→ **READING PASSAGE**:
-- start --
Exposure

I’ve been thinking about FTN’s blogger Meet-Up this weekend, and wondering what I’m going to do about my own blogging situation. There’s a part of me that would really, really like to be there hobnobbing with the folks who I have been virtually hobnobbing with for the last several years. In fact, y’all are not a problem at all for me.

It’s not you, it’s me.

Or rather it has been about a lot of the content that I have subjected my readers to over the past few years. As I noted in a comment below, I was more of a sex blogger when I wasn’t actually having sex…with someone else. I guess that’s because I had more time, energy and frustration to channel into this hobby! I was also channeling more kinky energy into it, and the kinksters loved me for it. They love everyone who is willing to channel that sort of energy, and the chastity community was particularly generous. They have more frustrated energy to channel than most, though. That is probably the one storyline that might keep this blog alive. If I ever get into that again (with Arwyn’s full participation) then I would definitely need a place to write about those experiences and an anonymous blog is the perfect place for that. At least for me…Tom Allen has really managed to make it work for him right out there in the open with assorted (or sordid) pictures. He’s got more courage and skill than me. Maybe when I get to be his age…

There are a couple of issues tugging at me. One is one Xavier recently had to deal with. That is balancing his level of exposure with his need to be anonymous. He was really “getting out there” with pictures, blogs and even some videos while sharing some of his inner world with us. When he was outed, he ended up having to sanitize his content in order to avoid pissing off his wife. It’s just lucky he didn’t go dark altogether. In my case, there is a desire to extend out more. I do have another blogiverse that is open, legit and out there and it is also infinitely more popular than this little corner of the universe. Trouble is, it is respected and respectable and read by really important people. If you type certain words into Google, that blog is the first thing that pops up. Arwyn hears from some of her friends who like reading it. She feels ambivalent about that level of exposure, even as minimal as it is. She would totally melt down if this blog got out to THAT population! And so would I.

So this blog (and all of my blogs linked to it) have become liabilities to that other universe. I would have no problems whatsoever with any of you going over there. I might even have slipped that way a time or two and have even invited a couple people over there when I thought they needed that information. But those folks could not survive the glare, shock and awe of coming over here! Then, yeah, the whole place goes dark pretty much instantly.

My Unsolicited Advice Blogger Site might be able to survive that sort of purge just because it was designed to stay pretty sanitized as far as personal content for just that reason. If I needed to get rid of personal posts, that would be the last anonymous fall-back position since it isn’t very widely read anyway. But it might be worth reading and looking at what I wrote way back in July. I saw this crapfest we’re in coming from a distance.
-- end --
→ **EXCERPTED RECORDS**:
-- start --
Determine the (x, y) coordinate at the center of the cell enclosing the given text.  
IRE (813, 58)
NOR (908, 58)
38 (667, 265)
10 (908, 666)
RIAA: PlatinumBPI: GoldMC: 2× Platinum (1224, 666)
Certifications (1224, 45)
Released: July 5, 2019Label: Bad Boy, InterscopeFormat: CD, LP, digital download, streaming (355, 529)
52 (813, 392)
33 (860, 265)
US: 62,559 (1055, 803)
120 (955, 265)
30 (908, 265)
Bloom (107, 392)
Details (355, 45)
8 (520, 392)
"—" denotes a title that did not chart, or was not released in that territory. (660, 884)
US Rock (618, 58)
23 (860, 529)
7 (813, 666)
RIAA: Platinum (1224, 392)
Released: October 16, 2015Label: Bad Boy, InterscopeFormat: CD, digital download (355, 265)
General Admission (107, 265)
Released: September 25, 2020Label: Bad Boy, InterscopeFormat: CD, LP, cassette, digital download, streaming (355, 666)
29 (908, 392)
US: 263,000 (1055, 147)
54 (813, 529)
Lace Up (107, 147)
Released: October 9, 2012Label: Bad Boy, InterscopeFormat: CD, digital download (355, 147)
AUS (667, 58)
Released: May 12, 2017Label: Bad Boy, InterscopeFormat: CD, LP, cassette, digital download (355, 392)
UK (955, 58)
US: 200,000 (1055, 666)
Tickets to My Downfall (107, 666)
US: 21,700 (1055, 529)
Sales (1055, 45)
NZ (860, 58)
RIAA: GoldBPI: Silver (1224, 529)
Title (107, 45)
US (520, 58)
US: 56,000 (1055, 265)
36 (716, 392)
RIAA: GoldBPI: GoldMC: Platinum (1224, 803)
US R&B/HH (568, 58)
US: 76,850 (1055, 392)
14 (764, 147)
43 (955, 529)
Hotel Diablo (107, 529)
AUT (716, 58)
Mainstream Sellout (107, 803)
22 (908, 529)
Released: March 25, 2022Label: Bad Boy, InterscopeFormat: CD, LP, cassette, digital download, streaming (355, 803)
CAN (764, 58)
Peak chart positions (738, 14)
-- end --
→ **PROBLEM DESCRIPTION**:
Answer these questions from the "Exposure" blog post.
1. Which community does the writer single out as particularly generous?
2. What did Xavier have to do after he was outed?
3. Which of the writer's sites might survive a purge of personal content?

→ **CORRECT OUTPUT**:
1. The chastity community.
2. He had to sanitize his content to avoid angering his wife.
3. The Unsolicited Advice Blogger Site.